Never drink alcohol before a job interview or you might do what my friend did and confuse the words “lecturing” and “lactating” in answer to the question: “How do you earn your living?”
In fact, better to not drink at all, I reckon, after finding three news reports about alcohol in my reader contributions inbox.
Staff working in a court recently realised that the heavy drinker in the dock spent more time at the premises than they did. “He’s probably before this court more than I am,” the court’s duty lawyer said. The offender, who had clocked up 448 offences, apologised to court staff and admitted he no longer leased an apartment, preferring the cells. They should really start charging him rent. This UK report was sent in by reader J.S. Hawe, who said: “I can’t decide whether the guy is very stupid or very smart.”
The same cannot be said about a drinker in Canada. He was making trouble at a Toronto gas station but police didn’t need to grab him. He marched over to the police patrol car, mistaking it for a taxi, climbed into the back seat and demanded to be taken home. “Very helpful. Saved them a job,” said my contributor, who did not want her name printed.
The problem with substance abuse is that it makes you a) commit illegal acts, and b) deliver yourself into the hands of people paid to arrest committers of illegal acts.
Reader Arnold Chen told me that in New Zealand last month, a woman realised she was drunk and would be committing a crime if she used her car.
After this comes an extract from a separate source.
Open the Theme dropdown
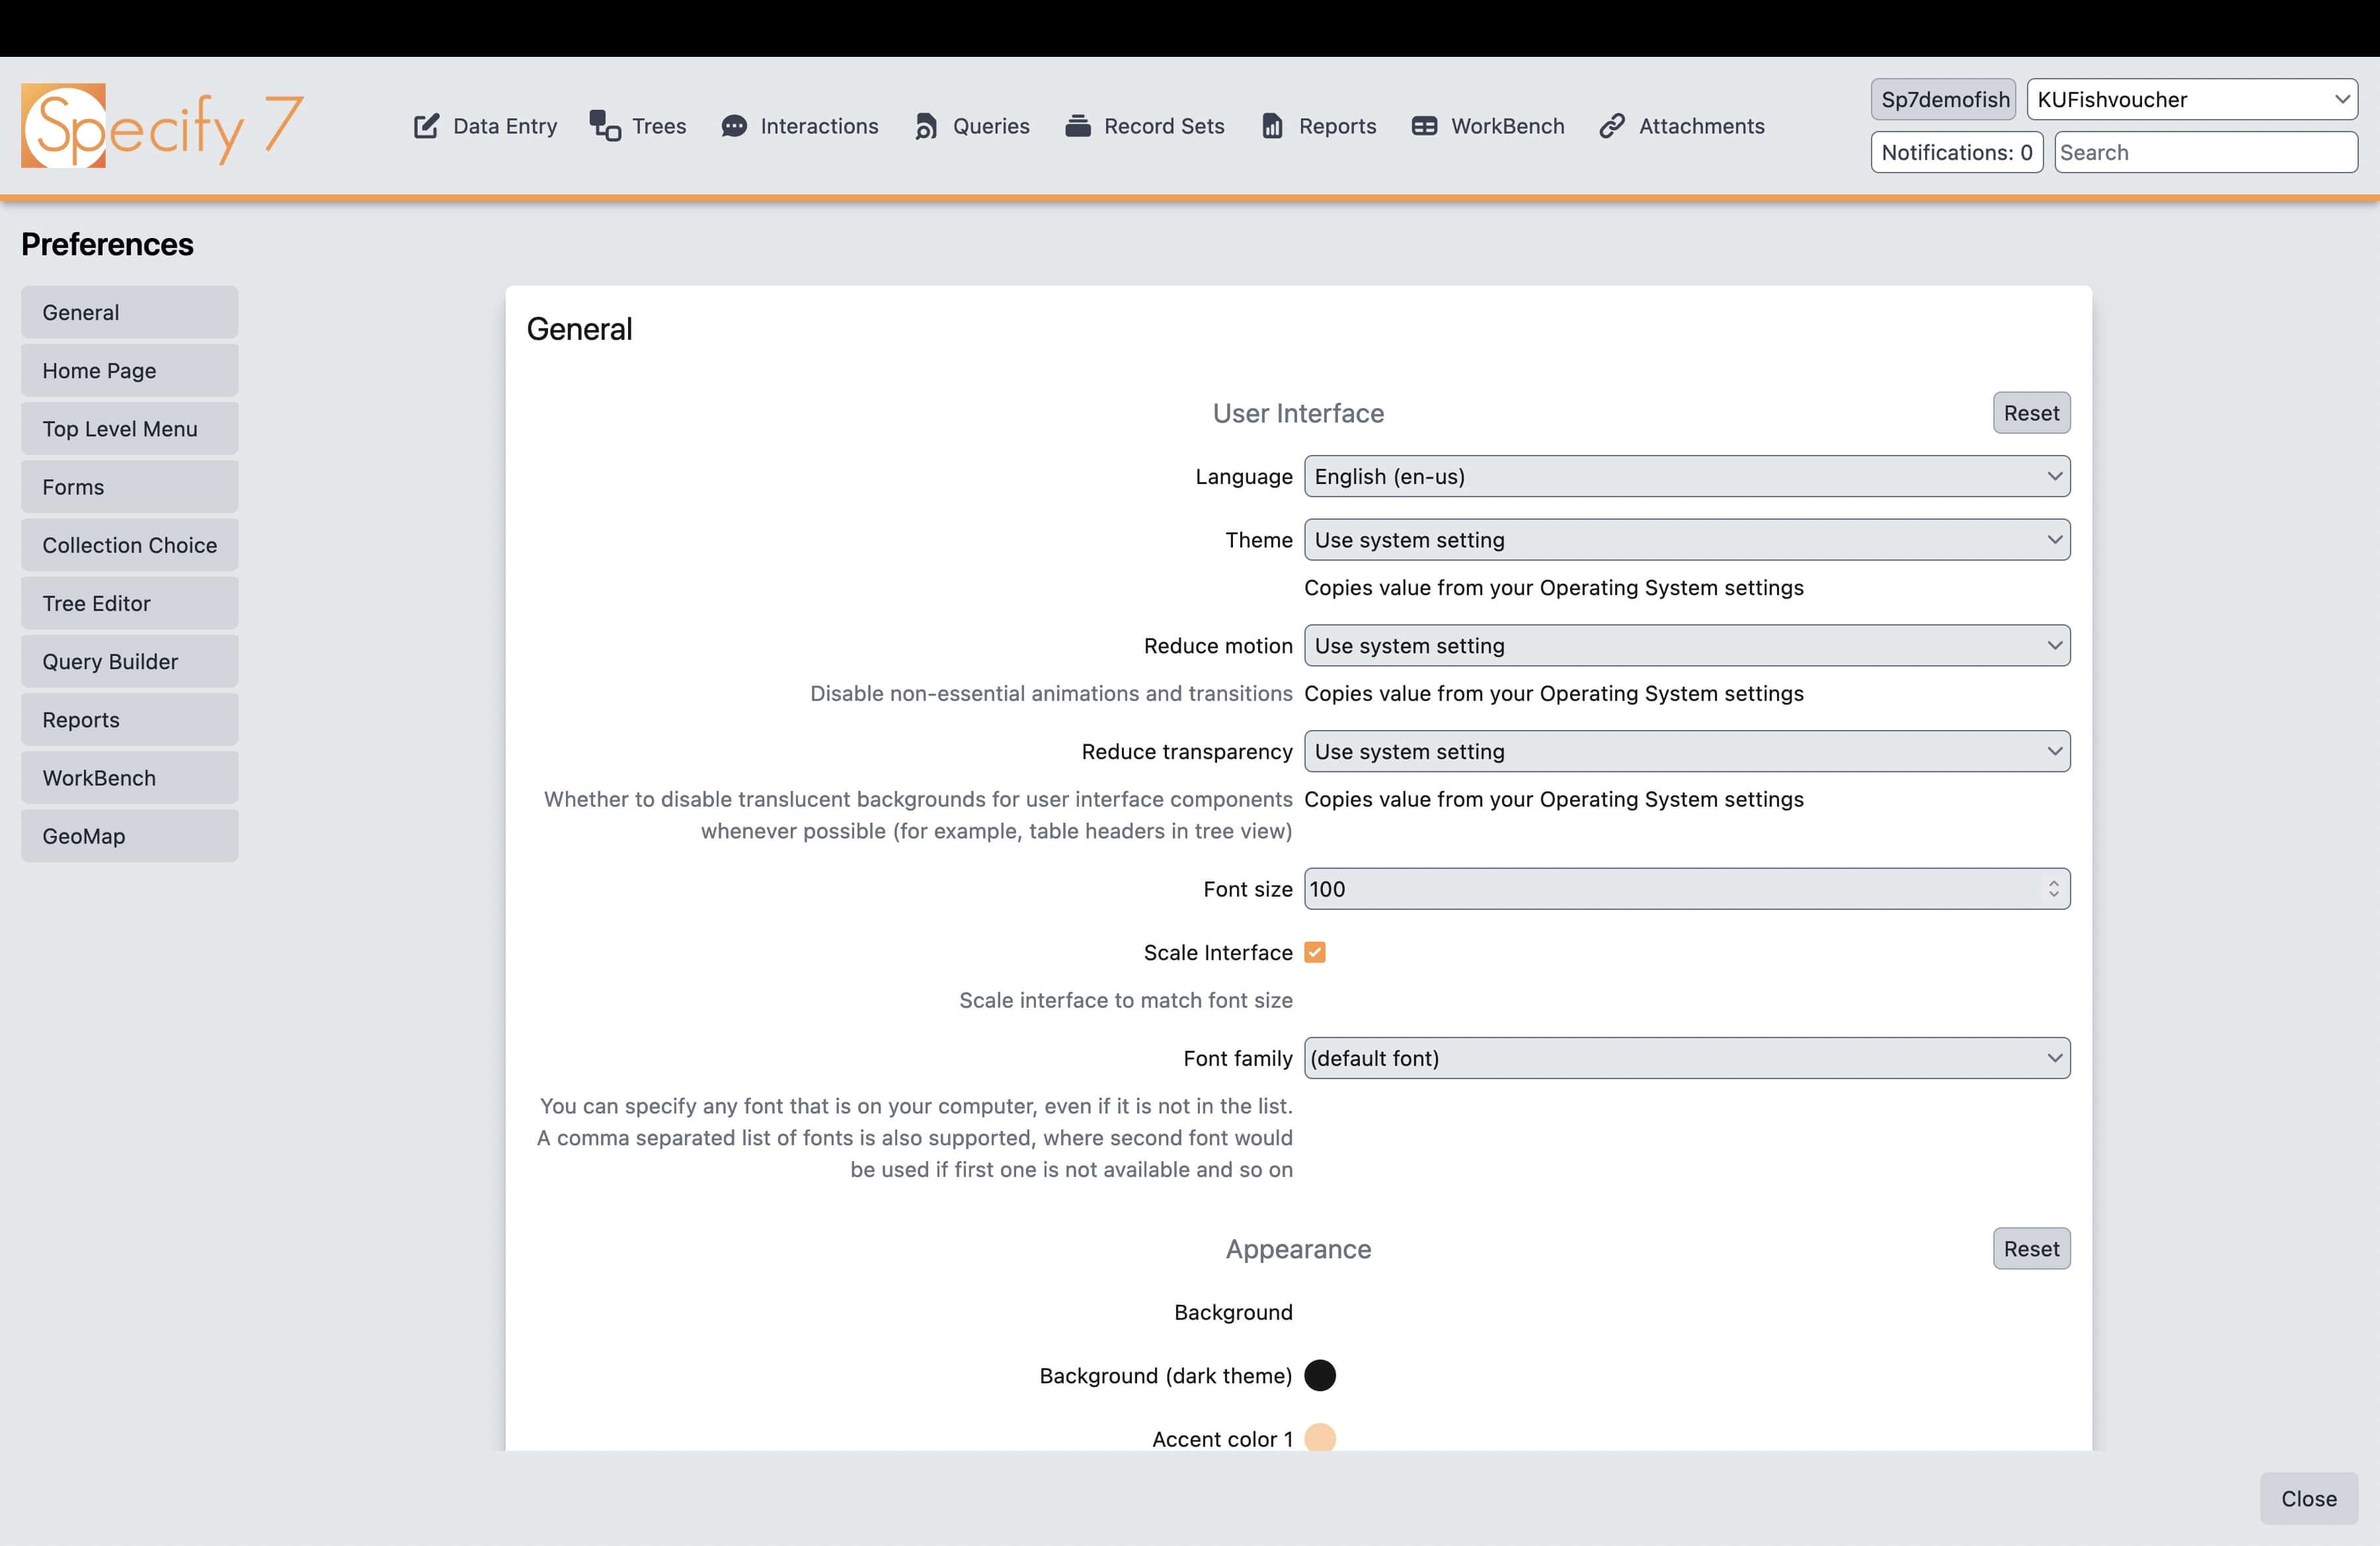The width and height of the screenshot is (2380, 1546). (1686, 540)
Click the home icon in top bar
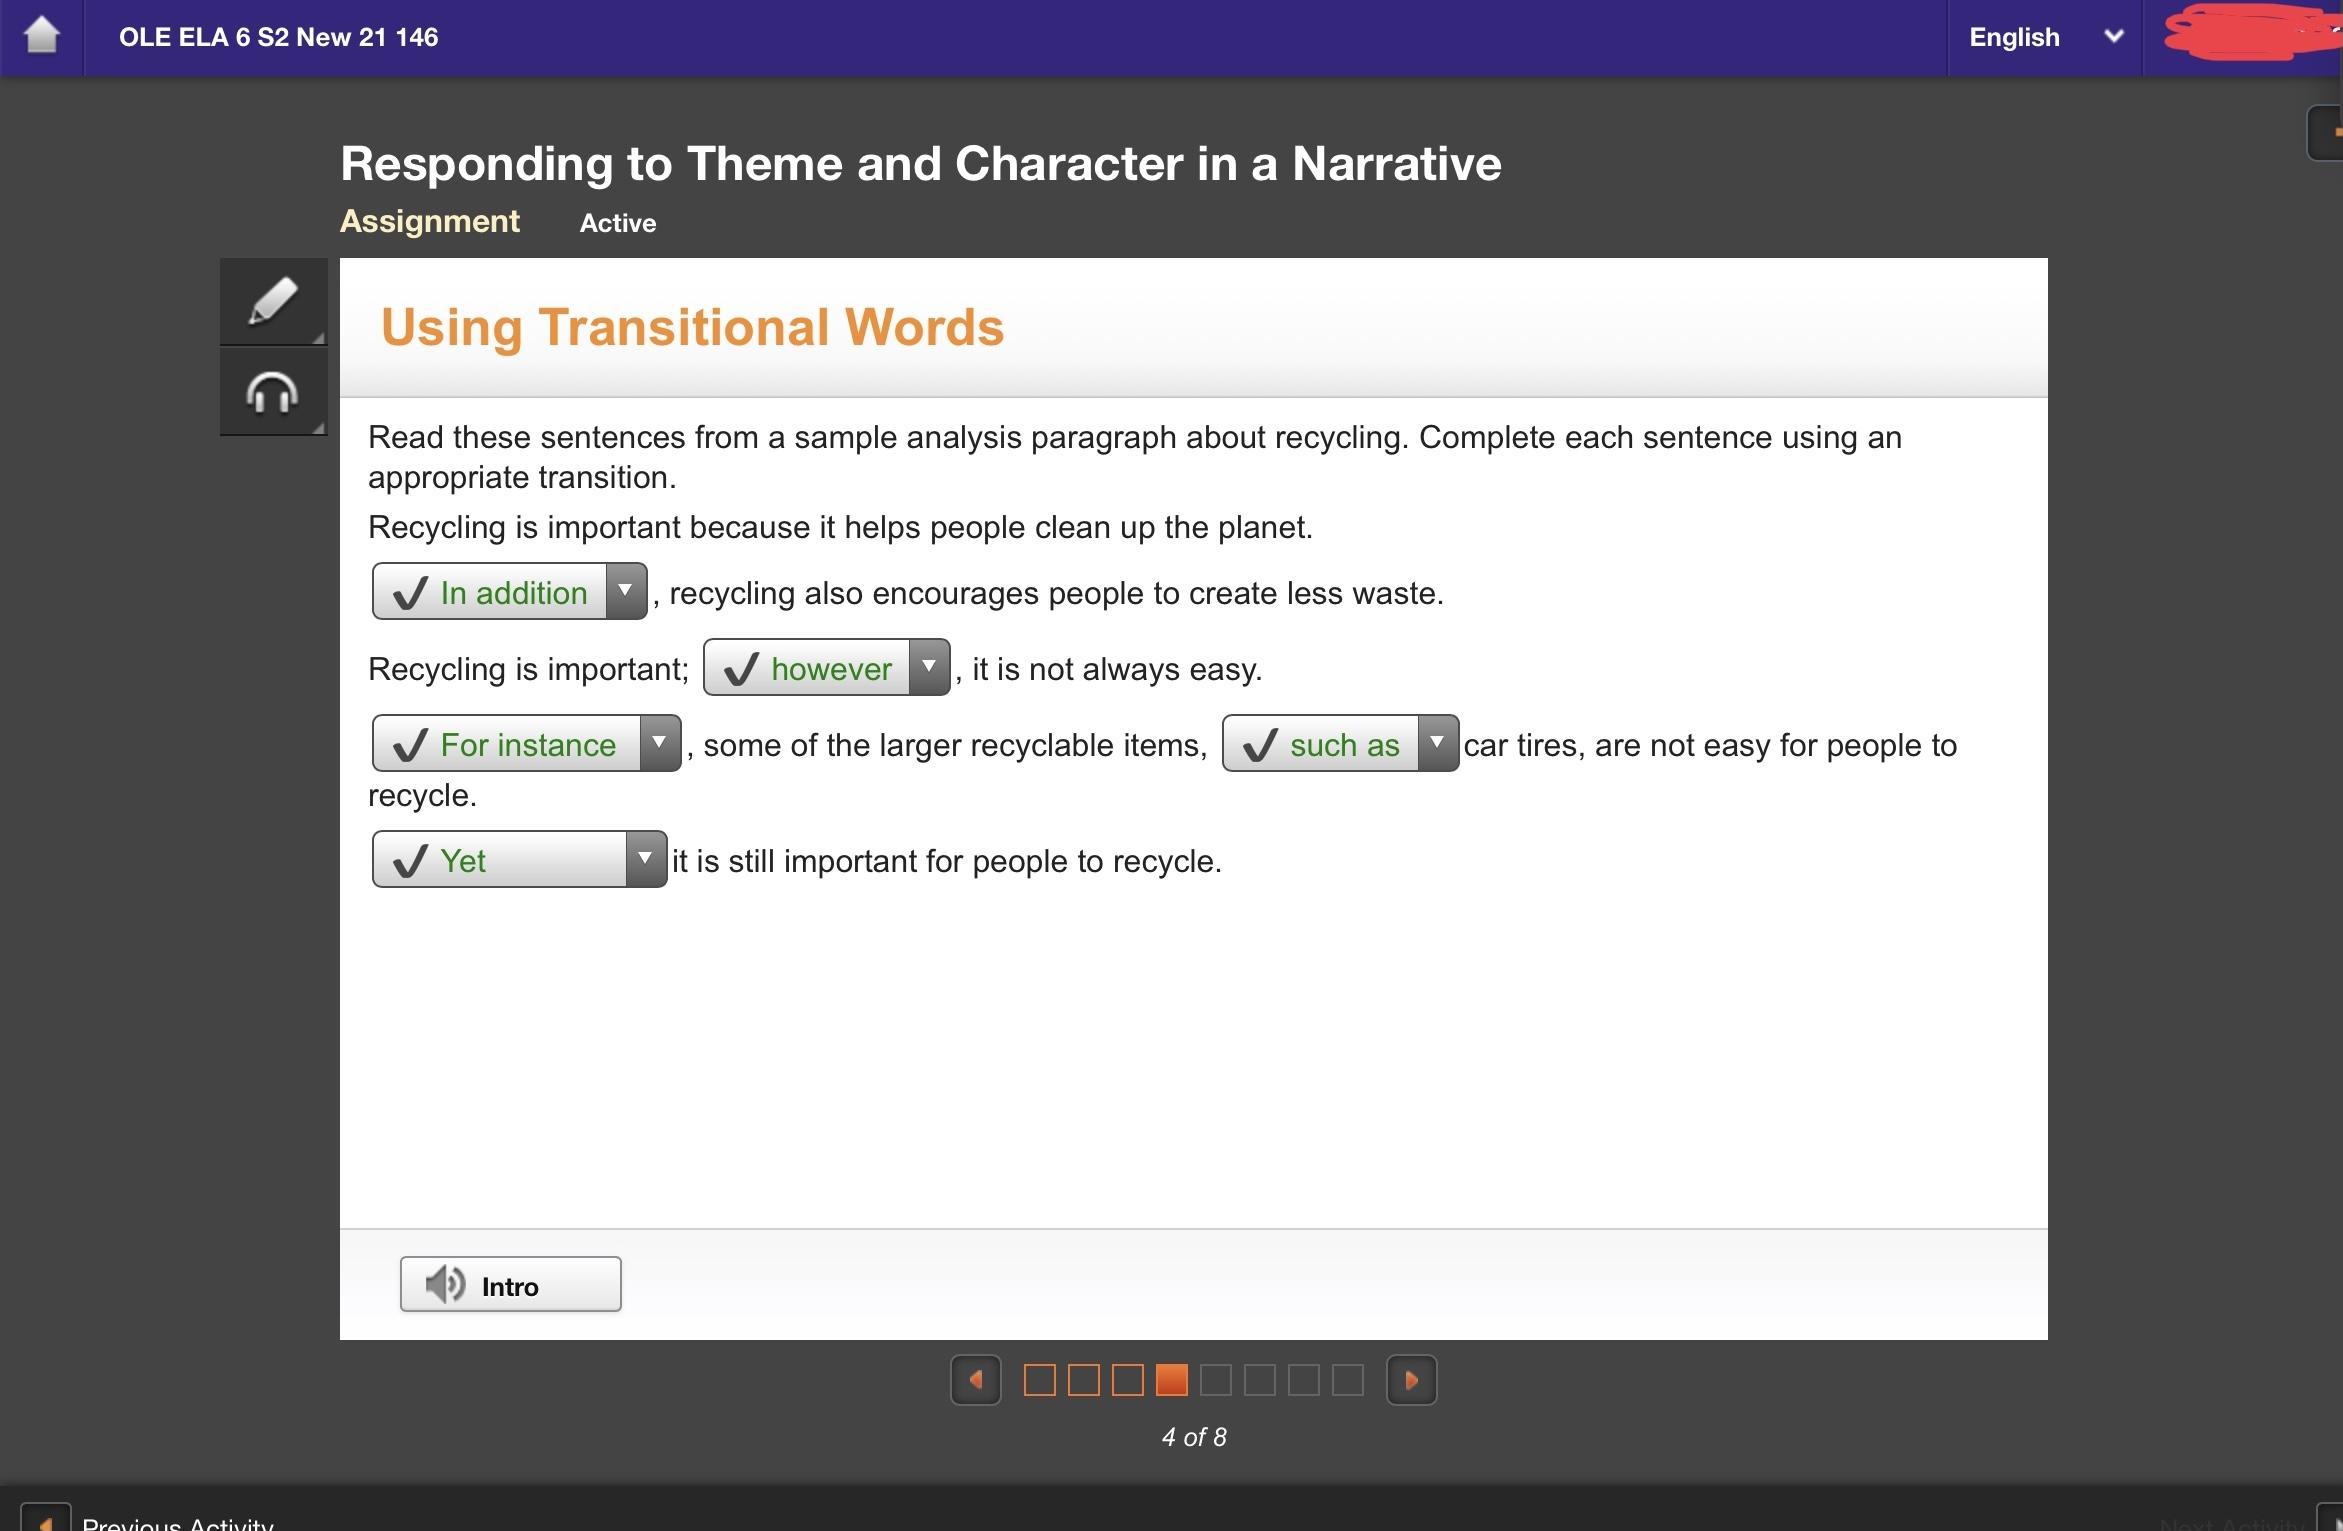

So she drove to the police station to tell them about her predicament, committing the exact crime that her few functioning brain-cells were trying to prevent.
I could fill the rest of this column with examples of dumb-as-rocks people calling police to report that their stashes of illegal drugs had been stolen — but that would be too easy. Instead, let’s go back to where we started and talk about verbal mistakes non-criminals make after a few drinks.
Like the time a colleague introduced a climatologist at an after-dinner speech as a “kleptomaniac”, an easy mistake to make.
In London, there was a fashion to buy large colourful houseplants called crotons. When fruit was served at a dinner party, one woman said: “I love fruit but never know what to do with the banana skin.” The tipsy hostess replied: “My husband rolls it up and hides it behind his scrotum.”
But what I like best is to take notes when my drinking buddies start to sing. A colleague managed to turn the line “I can see clearly now the rain has gone” into “I can see clearly now Lorraine has gone”. And Abba’s biggest hit became: “See that girl, watch her scream, kicking the dancing queen.” Nor should we forget the chorus of Toto’s Africa: “There’s nothin’ that a hundred men on Mars could ever do.”
But of course, you don’t need to be drunk to make verbal slips. You can be sober and stupid. Giving a school talk, I once confused necromancer (which means “wizard”) with necrophiliac (which doesn’t mean “wizard”).
Luckily, no one was listening to a word I said. Thank God for small mercies.